━━━━━ Passage given

You don't have to be fully ready, in other words. You don't have to have your project and all your rewards worked out and all of that in advance. Just a really good heading, a really good subheading, and a good visual.
I invested a four-figure sum in the graphics for my campaign up-front, because I felt that design would sell this project, and I think it really has. The fabulous Jane Dixon-Smith, if I can give her shout out and say how wonderful she is. She captures the rewards and the sense of abundance, and charts, and planners, and exercises, and the sense that this was a real doing sort of program, not a book, but workbooks and planners. She captured that essence in the graphics, and I'm absolutely sure that's had a key part to play in the success of the campaign.
So, I would say to you definitely invest in really good graphic design, factor out your expenses in advance. Design, I think, is one that is really important, and the other expense that you really need to think about is shipping and physical rewards.
So, I have at the moment, I think, six rewards. I added a reward or two from speaking to backers. Added a workshop and a facilitator's course, but most of them are digital.

━━━━━━━━━━
━━━━━ Records shown

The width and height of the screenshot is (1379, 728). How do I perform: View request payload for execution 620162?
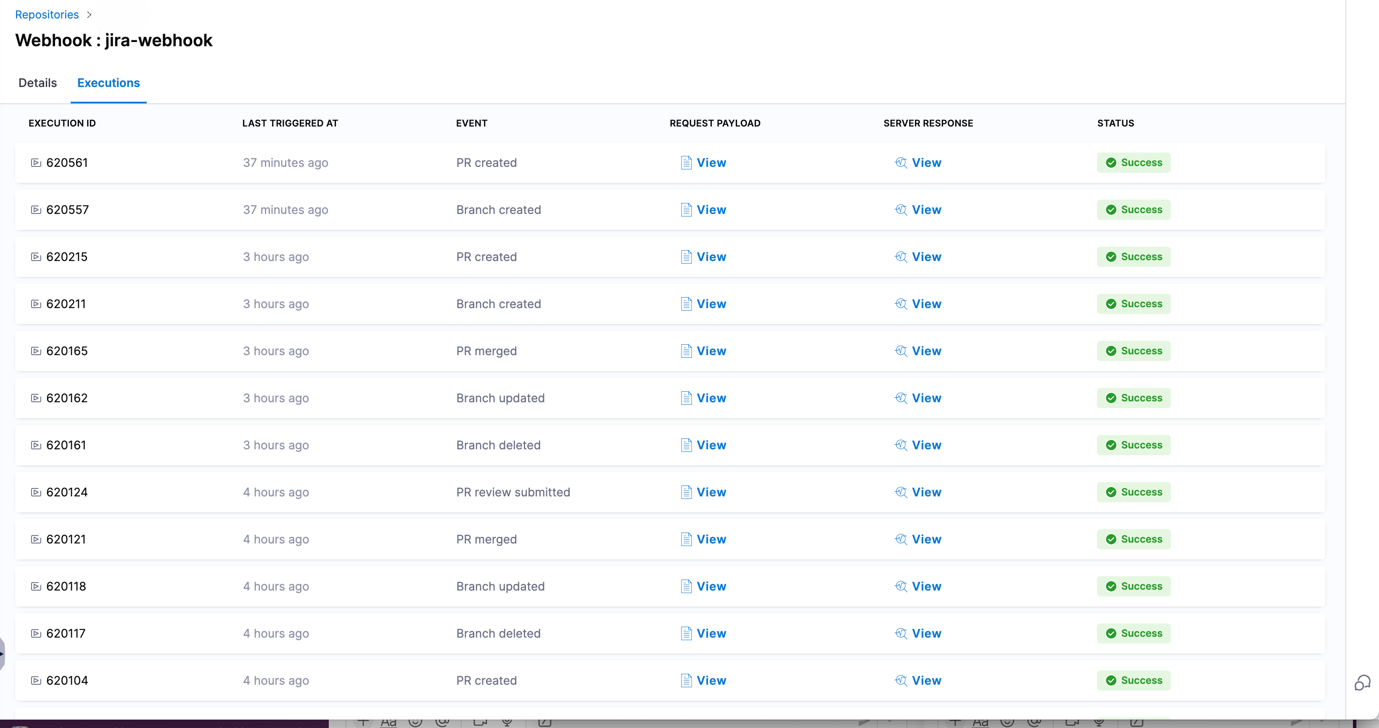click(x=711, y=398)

━━━━━━━━━━
━━━━━ Records shown

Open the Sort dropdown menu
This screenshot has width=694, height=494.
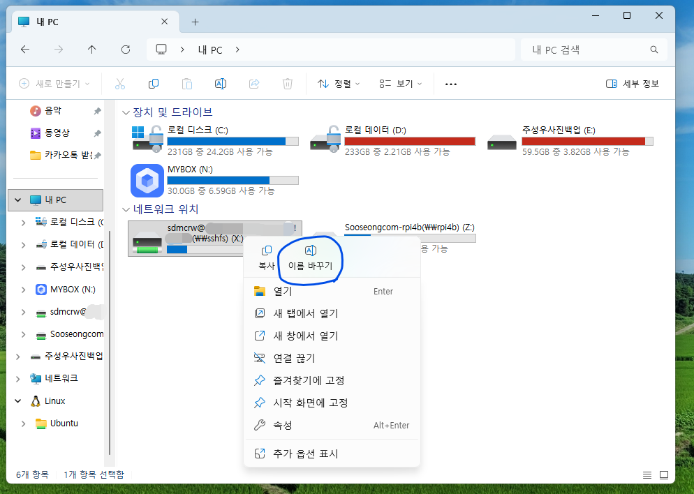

━━━━━━━━━━
━━━━━ Records shown

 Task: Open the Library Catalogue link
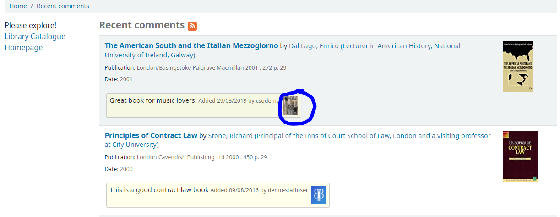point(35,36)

━━━━━━━━━━

_Problems_:
1. Reproduce the part of the crowdfunding passage that opens with the words containing "I invested a" and closes with "and physical rewards.".
2. Shorten the paragraph of the crowdfunding passage that begins "I invested a four-figure sum" and keep its main facts.

_Solutions for each task_:
1.
I invested a four-figure sum in the graphics for my campaign up-front, because I felt that design would sell this project, and I think it really has. The fabulous Jane Dixon-Smith, if I can give her shout out and say how wonderful she is. She captures the rewards and the sense of abundance, and charts, and planners, and exercises, and the sense that this was a real doing sort of program, not a book, but workbooks and planners. She captured that essence in the graphics, and I'm absolutely sure that's had a key part to play in the success of the campaign.
So, I would say to you definitely invest in really good graphic design, factor out your expenses in advance. Design, I think, is one that is really important, and the other expense that you really need to think about is shipping and physical rewards.

2. The speaker spent a four-figure sum up-front on graphics for the campaign, believing design would sell the project, and feels it has. The designer, Jane Dixon-Smith, captured the rewards, the sense of abundance, and the charts, planners, and exercises. Her graphics conveyed a hands-on program of workbooks and planners rather than a book. The speaker is sure they played a key part in the campaign's success.